EXERCISE DIRECTIONS => Render the listing below as a Markdown table with the columns Row and Line: Row numbers each line, and Line holds its text. Skip blank lines.

EXTRACTED MATERIAL =>
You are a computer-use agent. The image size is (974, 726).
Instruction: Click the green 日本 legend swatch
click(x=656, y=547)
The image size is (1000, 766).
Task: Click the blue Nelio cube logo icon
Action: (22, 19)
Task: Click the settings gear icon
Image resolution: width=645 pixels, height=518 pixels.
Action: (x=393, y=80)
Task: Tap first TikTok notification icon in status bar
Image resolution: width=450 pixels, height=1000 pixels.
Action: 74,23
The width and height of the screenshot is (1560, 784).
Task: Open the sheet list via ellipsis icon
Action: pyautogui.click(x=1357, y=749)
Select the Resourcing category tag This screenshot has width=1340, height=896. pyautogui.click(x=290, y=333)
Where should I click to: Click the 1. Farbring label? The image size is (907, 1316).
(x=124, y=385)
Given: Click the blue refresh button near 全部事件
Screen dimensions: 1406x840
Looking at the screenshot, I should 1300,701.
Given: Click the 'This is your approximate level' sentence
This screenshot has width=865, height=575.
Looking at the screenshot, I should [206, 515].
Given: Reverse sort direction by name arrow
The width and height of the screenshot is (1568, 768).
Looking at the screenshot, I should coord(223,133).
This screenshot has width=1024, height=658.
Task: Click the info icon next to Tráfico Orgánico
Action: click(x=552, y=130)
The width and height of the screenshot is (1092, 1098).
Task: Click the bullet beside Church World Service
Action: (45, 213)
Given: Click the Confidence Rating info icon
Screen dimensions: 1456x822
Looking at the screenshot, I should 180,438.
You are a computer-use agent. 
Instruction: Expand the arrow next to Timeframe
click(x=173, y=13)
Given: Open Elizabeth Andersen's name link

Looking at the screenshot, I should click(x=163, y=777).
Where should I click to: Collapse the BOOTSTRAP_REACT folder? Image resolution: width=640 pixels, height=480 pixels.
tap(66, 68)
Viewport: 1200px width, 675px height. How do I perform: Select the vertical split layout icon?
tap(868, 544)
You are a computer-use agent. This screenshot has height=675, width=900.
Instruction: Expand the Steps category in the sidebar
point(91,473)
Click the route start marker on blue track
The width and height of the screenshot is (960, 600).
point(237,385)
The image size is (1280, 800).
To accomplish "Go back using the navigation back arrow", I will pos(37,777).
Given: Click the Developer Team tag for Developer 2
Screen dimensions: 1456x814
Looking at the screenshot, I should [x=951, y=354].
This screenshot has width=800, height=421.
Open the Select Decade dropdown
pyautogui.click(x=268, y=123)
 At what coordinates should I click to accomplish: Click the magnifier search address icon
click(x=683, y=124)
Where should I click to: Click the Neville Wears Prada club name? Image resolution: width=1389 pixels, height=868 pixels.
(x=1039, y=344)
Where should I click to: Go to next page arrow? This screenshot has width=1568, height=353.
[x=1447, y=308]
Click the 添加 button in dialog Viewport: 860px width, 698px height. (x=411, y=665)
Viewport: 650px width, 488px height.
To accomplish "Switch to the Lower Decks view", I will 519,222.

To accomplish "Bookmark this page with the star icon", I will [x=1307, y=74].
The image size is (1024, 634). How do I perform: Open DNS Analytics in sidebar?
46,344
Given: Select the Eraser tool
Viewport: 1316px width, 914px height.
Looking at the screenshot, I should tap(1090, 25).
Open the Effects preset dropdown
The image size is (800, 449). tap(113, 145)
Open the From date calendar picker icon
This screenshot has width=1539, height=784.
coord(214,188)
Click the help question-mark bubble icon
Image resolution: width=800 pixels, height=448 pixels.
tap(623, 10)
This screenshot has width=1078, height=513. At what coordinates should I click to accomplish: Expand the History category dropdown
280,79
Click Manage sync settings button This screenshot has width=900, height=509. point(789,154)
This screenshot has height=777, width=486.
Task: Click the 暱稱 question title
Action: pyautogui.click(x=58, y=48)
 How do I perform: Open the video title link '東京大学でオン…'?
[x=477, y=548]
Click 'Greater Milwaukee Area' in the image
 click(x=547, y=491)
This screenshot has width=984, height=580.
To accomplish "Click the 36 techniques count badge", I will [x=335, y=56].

FINAL RESULT =>
| Row | Line |
|---|---|
| 1 | You are a computer-use agent. The image size is (974, 726). |
| 2 | Instruction: Click the green 日本 legend swatch |
| 3 | click(x=656, y=547) |
| 4 | The image size is (1000, 766). |
| 5 | Task: Click the blue Nelio cube logo icon |
| 6 | Action: (22, 19) |
| 7 | Task: Click the settings gear icon |
| 8 | Image resolution: width=645 pixels, height=518 pixels. |
| 9 | Action: (x=393, y=80) |
| 10 | Task: Tap first TikTok notification icon in status bar |
| 11 | Image resolution: width=450 pixels, height=1000 pixels. |
| 12 | Action: 74,23 |
| 13 | The width and height of the screenshot is (1560, 784). |
| 14 | Task: Open the sheet list via ellipsis icon |
| 15 | Action: pyautogui.click(x=1357, y=749) |
| 16 | Select the Resourcing category tag This screenshot has width=1340, height=896. pyautogui.click(x=290, y=333) |
| 17 | Where should I click to: Click the 1. Farbring label? The image size is (907, 1316). |
| 18 | (x=124, y=385) |
| 19 | Given: Click the blue refresh button near 全部事件 |
| 20 | Screen dimensions: 1406x840 |
| 21 | Looking at the screenshot, I should 1300,701. |
| 22 | Given: Click the 'This is your approximate level' sentence |
| 23 | This screenshot has width=865, height=575. |
| 24 | Looking at the screenshot, I should [206, 515]. |
| 25 | Given: Reverse sort direction by name arrow |
| 26 | The width and height of the screenshot is (1568, 768). |
| 27 | Looking at the screenshot, I should coord(223,133). |
| 28 | This screenshot has width=1024, height=658. |
| 29 | Task: Click the info icon next to Tráfico Orgánico |
| 30 | Action: click(x=552, y=130) |
| 31 | The width and height of the screenshot is (1092, 1098). |
| 32 | Task: Click the bullet beside Church World Service |
| 33 | Action: (45, 213) |
| 34 | Given: Click the Confidence Rating info icon |
| 35 | Screen dimensions: 1456x822 |
| 36 | Looking at the screenshot, I should 180,438. |
| 37 | You are a computer-use agent.  |
| 38 | Instruction: Expand the arrow next to Timeframe |
| 39 | click(x=173, y=13) |
| 40 | Given: Open Elizabeth Andersen's name link |
| 41 | Looking at the screenshot, I should click(x=163, y=777). |
| 42 | Where should I click to: Collapse the BOOTSTRAP_REACT folder? Image resolution: width=640 pixels, height=480 pixels. |
| 43 | tap(66, 68) |
| 44 | Viewport: 1200px width, 675px height. How do I perform: Select the vertical split layout icon? |
| 45 | tap(868, 544) |
| 46 | You are a computer-use agent. This screenshot has height=675, width=900. |
| 47 | Instruction: Expand the Steps category in the sidebar |
| 48 | point(91,473) |
| 49 | Click the route start marker on blue track |
| 50 | The width and height of the screenshot is (960, 600). |
| 51 | point(237,385) |
| 52 | The image size is (1280, 800). |
| 53 | To accomplish "Go back using the navigation back arrow", I will pos(37,777). |
| 54 | Given: Click the Developer Team tag for Developer 2 |
| 55 | Screen dimensions: 1456x814 |
| 56 | Looking at the screenshot, I should [x=951, y=354]. |
| 57 | This screenshot has width=800, height=421. |
| 58 | Open the Select Decade dropdown |
| 59 | pyautogui.click(x=268, y=123) |
| 60 |  At what coordinates should I click to accomplish: Click the magnifier search address icon |
| 61 | click(x=683, y=124) |
| 62 | Where should I click to: Click the Neville Wears Prada club name? Image resolution: width=1389 pixels, height=868 pixels. |
| 63 | (x=1039, y=344) |
| 64 | Where should I click to: Go to next page arrow? This screenshot has width=1568, height=353. |
| 65 | [x=1447, y=308] |
| 66 | Click the 添加 button in dialog Viewport: 860px width, 698px height. (x=411, y=665) |
| 67 | Viewport: 650px width, 488px height. |
| 68 | To accomplish "Switch to the Lower Decks view", I will 519,222. |
| 69 | To accomplish "Bookmark this page with the star icon", I will [x=1307, y=74]. |
| 70 | The image size is (1024, 634). How do I perform: Open DNS Analytics in sidebar? |
| 71 | 46,344 |
| 72 | Given: Select the Eraser tool |
| 73 | Viewport: 1316px width, 914px height. |
| 74 | Looking at the screenshot, I should tap(1090, 25). |
| 75 | Open the Effects preset dropdown |
| 76 | The image size is (800, 449). tap(113, 145) |
| 77 | Open the From date calendar picker icon |
| 78 | This screenshot has width=1539, height=784. |
| 79 | coord(214,188) |
| 80 | Click the help question-mark bubble icon |
| 81 | Image resolution: width=800 pixels, height=448 pixels. |
| 82 | tap(623, 10) |
| 83 | This screenshot has width=1078, height=513. At what coordinates should I click to accomplish: Expand the History category dropdown |
| 84 | 280,79 |
| 85 | Click Manage sync settings button This screenshot has width=900, height=509. point(789,154) |
| 86 | This screenshot has height=777, width=486. |
| 87 | Task: Click the 暱稱 question title |
| 88 | Action: pyautogui.click(x=58, y=48) |
| 89 |  How do I perform: Open the video title link '東京大学でオン…'? |
| 90 | [x=477, y=548] |
| 91 | Click 'Greater Milwaukee Area' in the image |
| 92 |  click(x=547, y=491) |
| 93 | This screenshot has width=984, height=580. |
| 94 | To accomplish "Click the 36 techniques count badge", I will [x=335, y=56]. |